With pictures left out, output exactly the lines of the listing below from the line that has "You are a GUI" to the line that has "Image resolution: width=1191", both lines kept.
------ Material provided ------
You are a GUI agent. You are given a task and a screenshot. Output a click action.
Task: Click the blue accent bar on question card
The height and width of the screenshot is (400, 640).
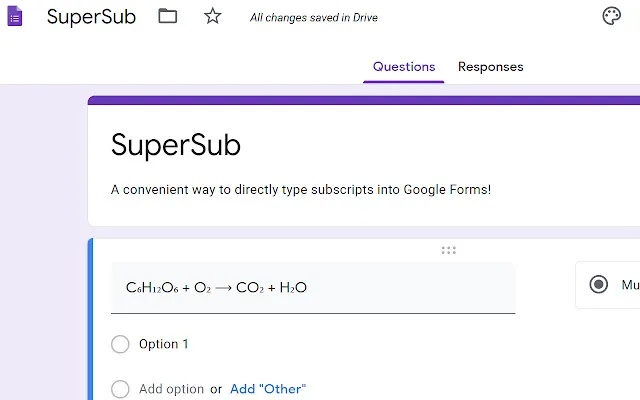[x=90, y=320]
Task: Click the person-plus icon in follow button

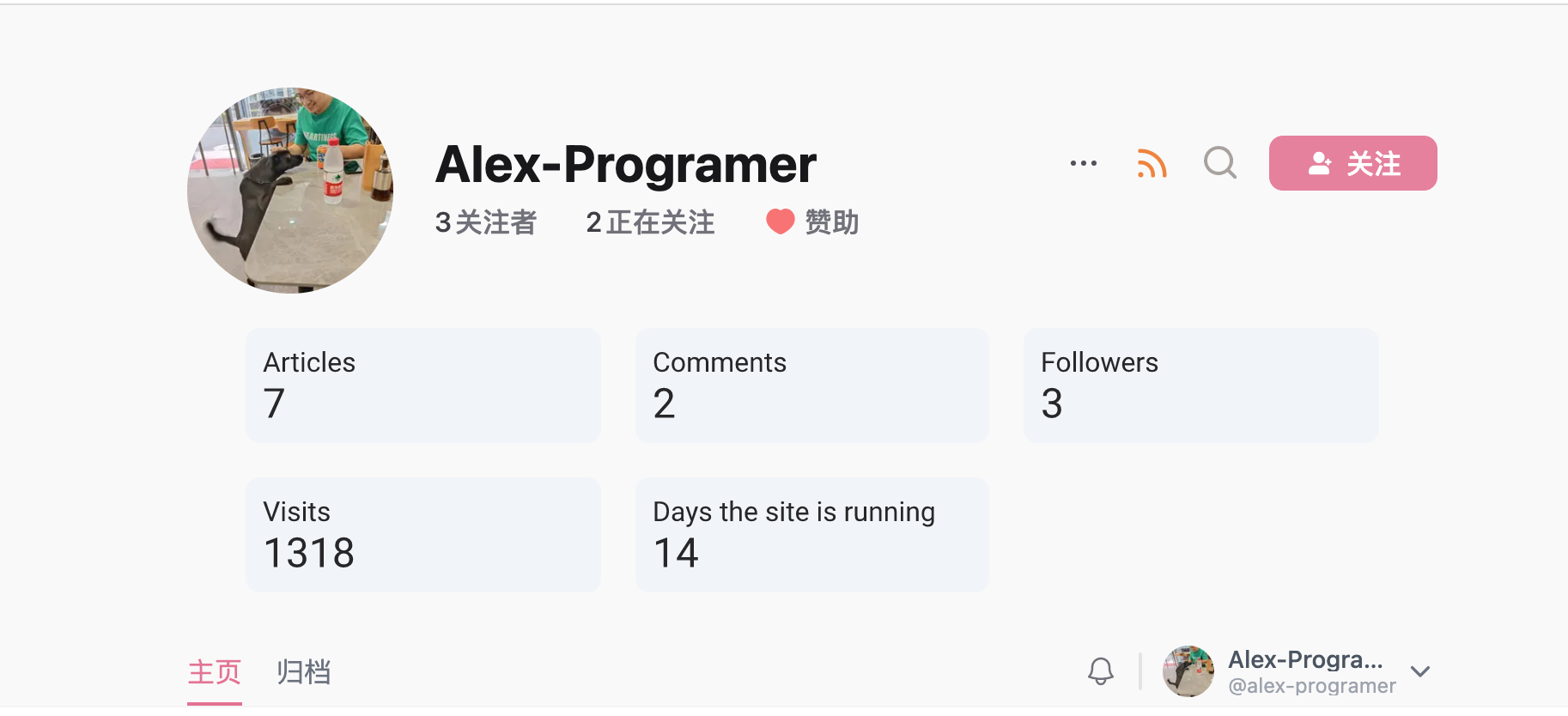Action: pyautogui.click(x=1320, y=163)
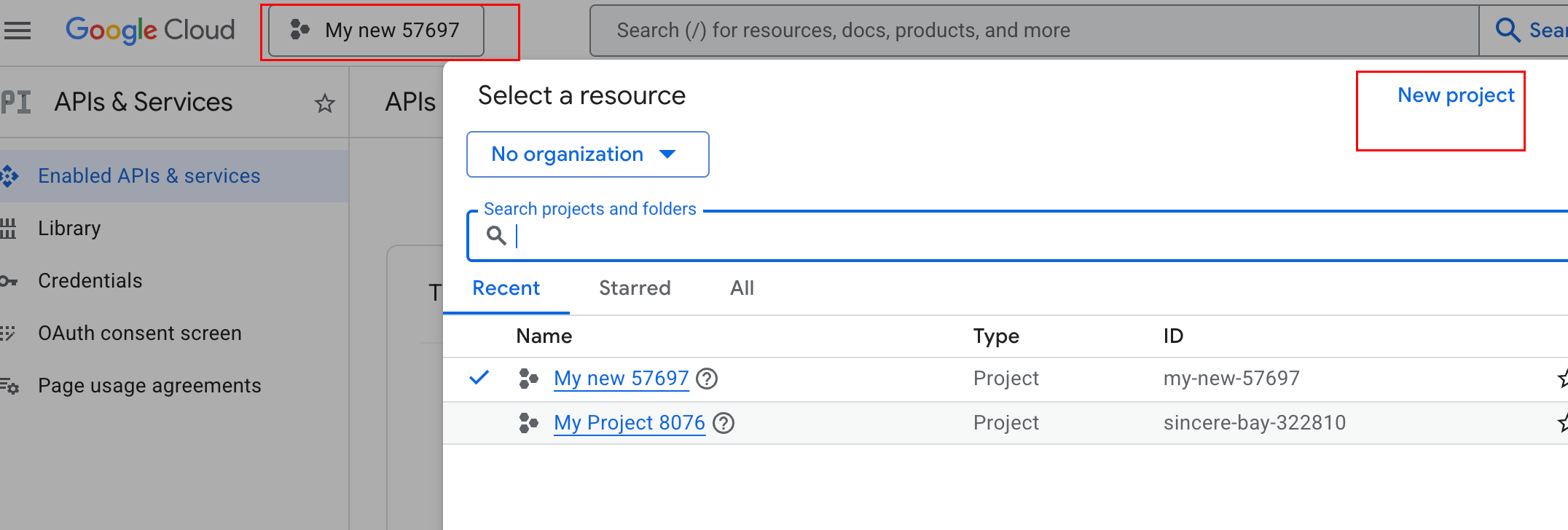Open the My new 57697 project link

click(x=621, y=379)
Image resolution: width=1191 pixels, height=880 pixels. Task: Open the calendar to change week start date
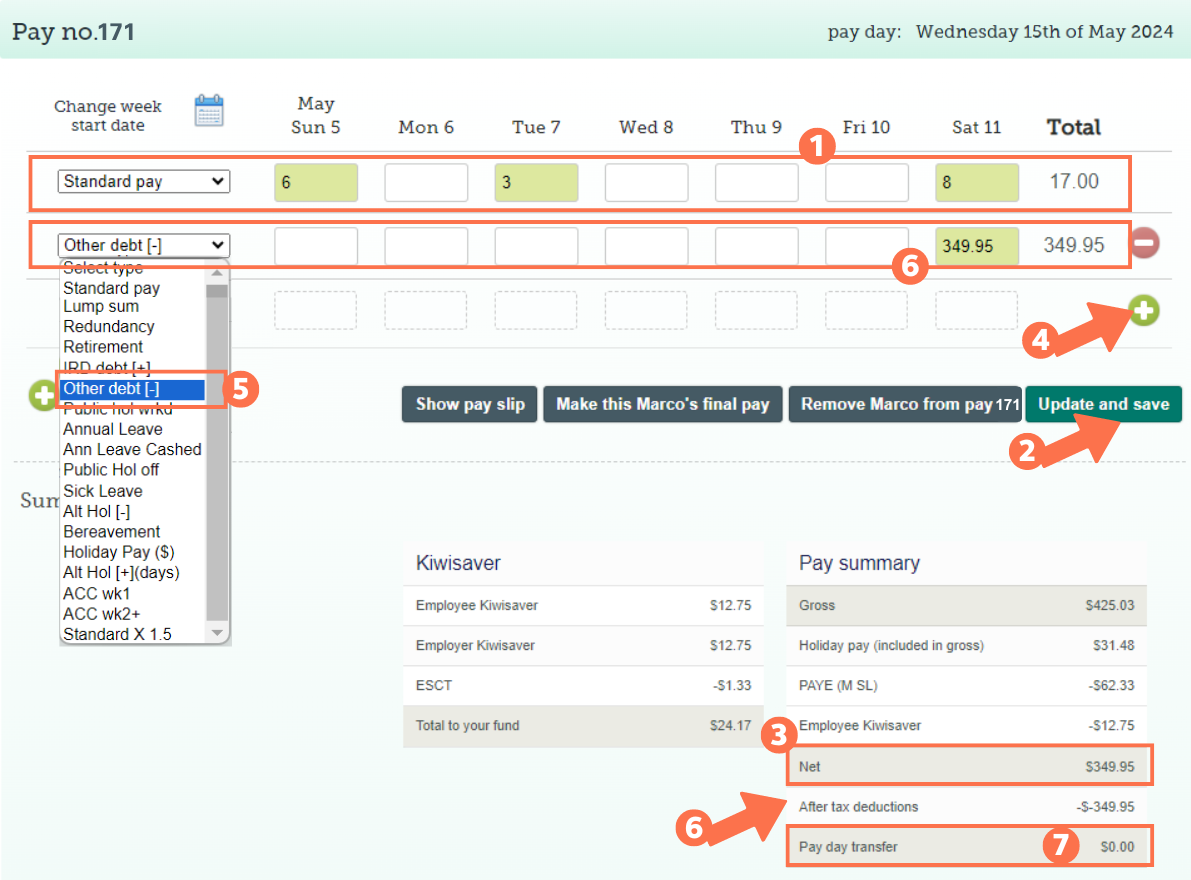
------
------ Material provided ------
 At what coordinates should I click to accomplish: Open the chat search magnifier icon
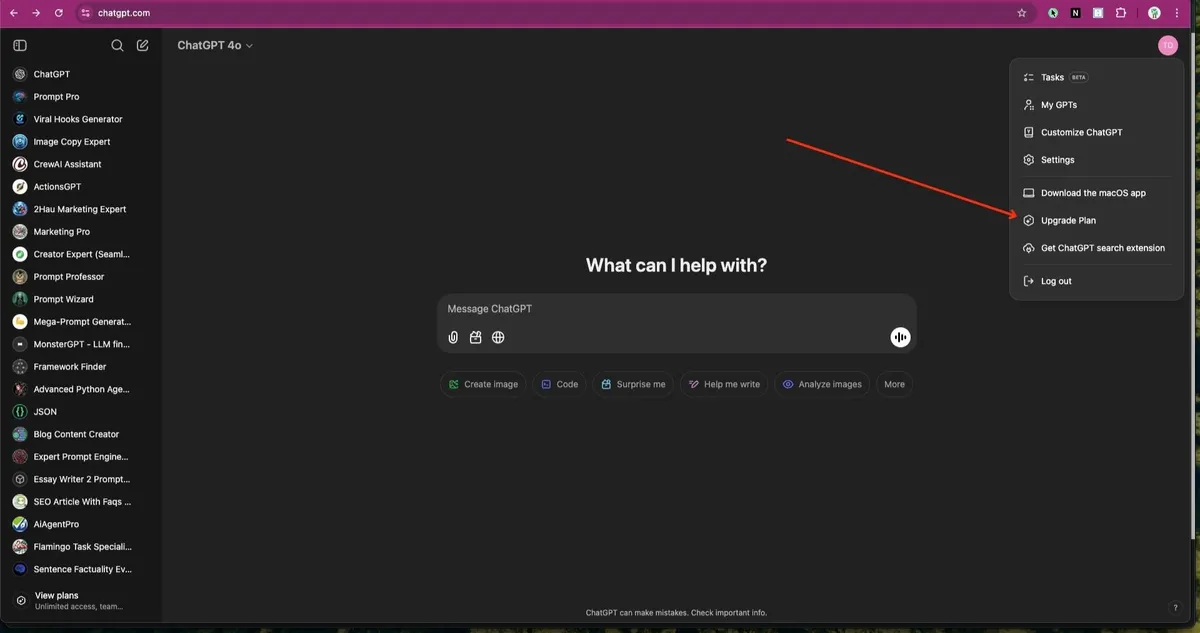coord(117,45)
------
*Answer for this exercise:*
You are a GUI agent. You are given a task and a screenshot. Output a click action.
Task: Click the blue accent bar on question card
The height and width of the screenshot is (400, 640).
[x=90, y=320]
Task: Click the person-plus icon in follow button

Action: pyautogui.click(x=1320, y=163)
Open the My new 57697 project link

click(x=621, y=379)
Image resolution: width=1191 pixels, height=880 pixels. Task: Open the calendar to change week start date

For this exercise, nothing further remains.